What this task involves: Reproduce verbatim the stretch of the records from the start through the line containing "(x=123, y=61)", leaving out the pictures.

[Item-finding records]
"""
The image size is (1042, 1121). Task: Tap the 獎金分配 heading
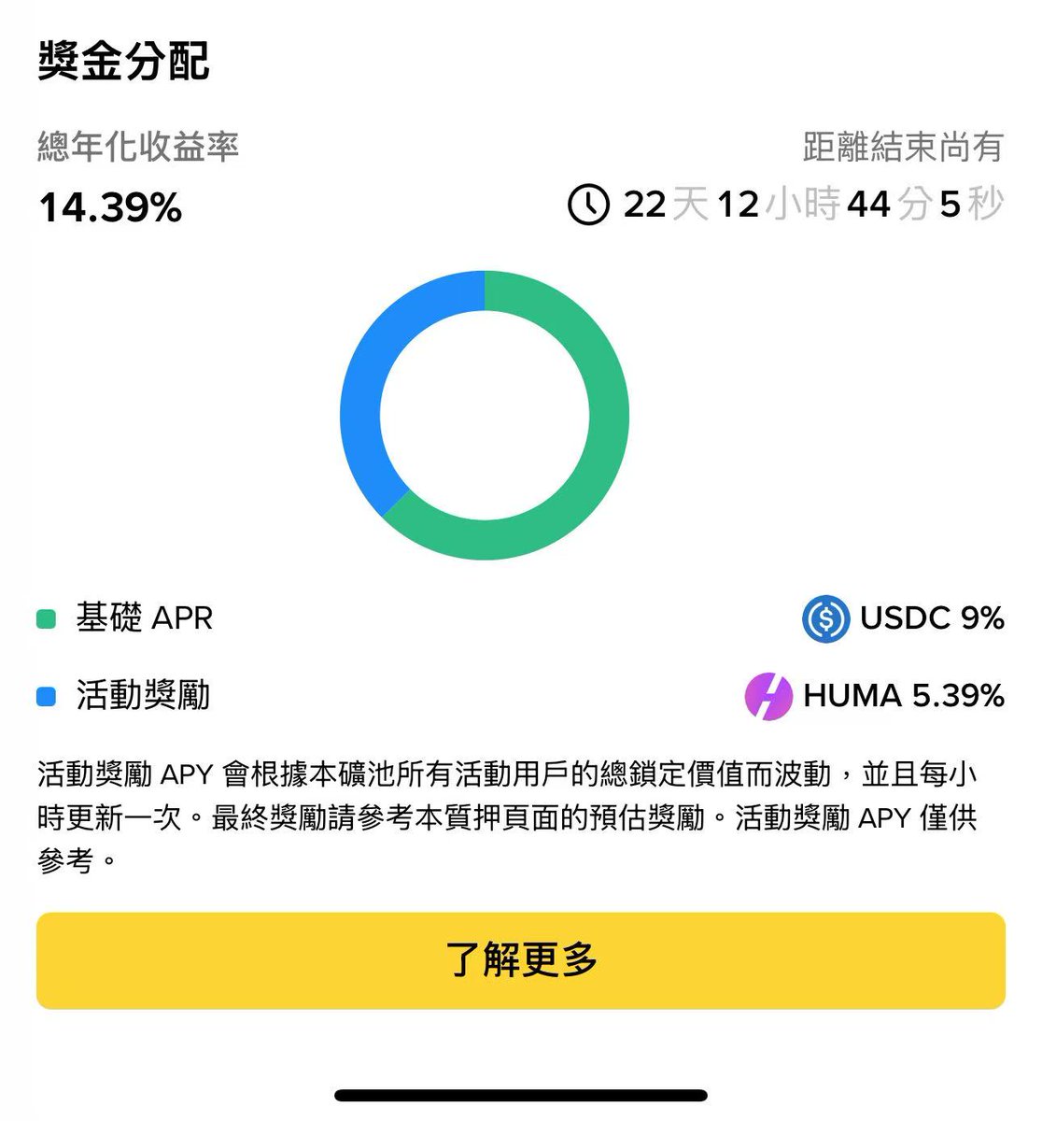(x=123, y=61)
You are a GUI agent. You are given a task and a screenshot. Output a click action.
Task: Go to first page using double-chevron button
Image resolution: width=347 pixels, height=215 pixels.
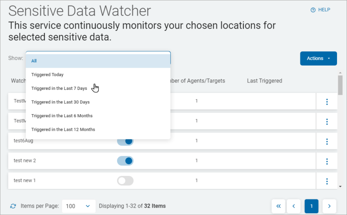pyautogui.click(x=279, y=206)
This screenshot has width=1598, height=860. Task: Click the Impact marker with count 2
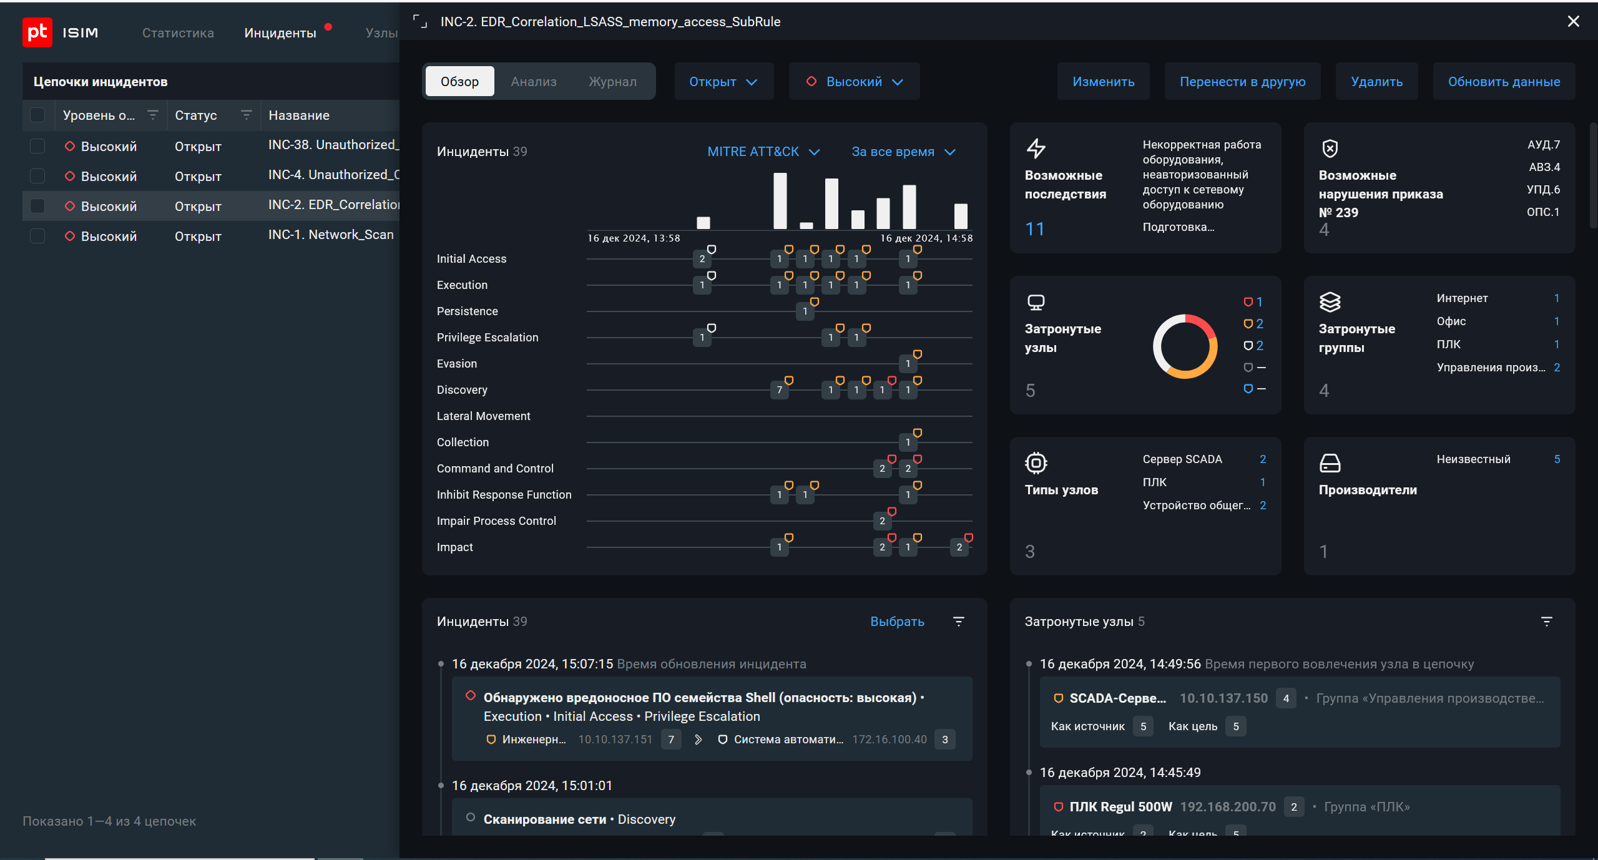click(x=959, y=547)
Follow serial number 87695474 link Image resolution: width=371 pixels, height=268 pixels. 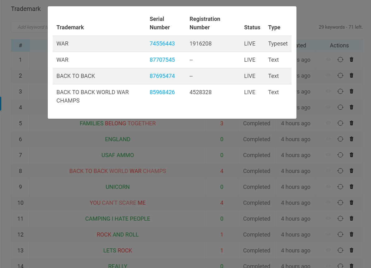pos(162,76)
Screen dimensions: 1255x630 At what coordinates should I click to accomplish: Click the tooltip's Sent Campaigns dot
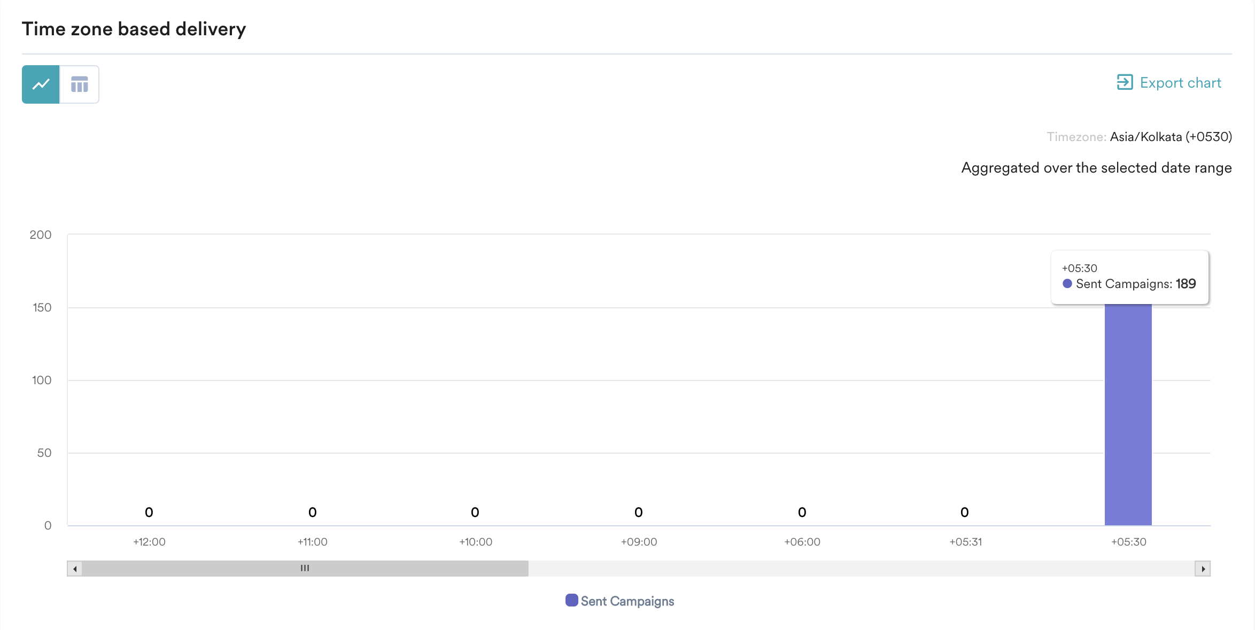tap(1067, 284)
"""
Answer below:
The image size is (1042, 1121). Task: Tap the 獎金分配 heading
(x=123, y=61)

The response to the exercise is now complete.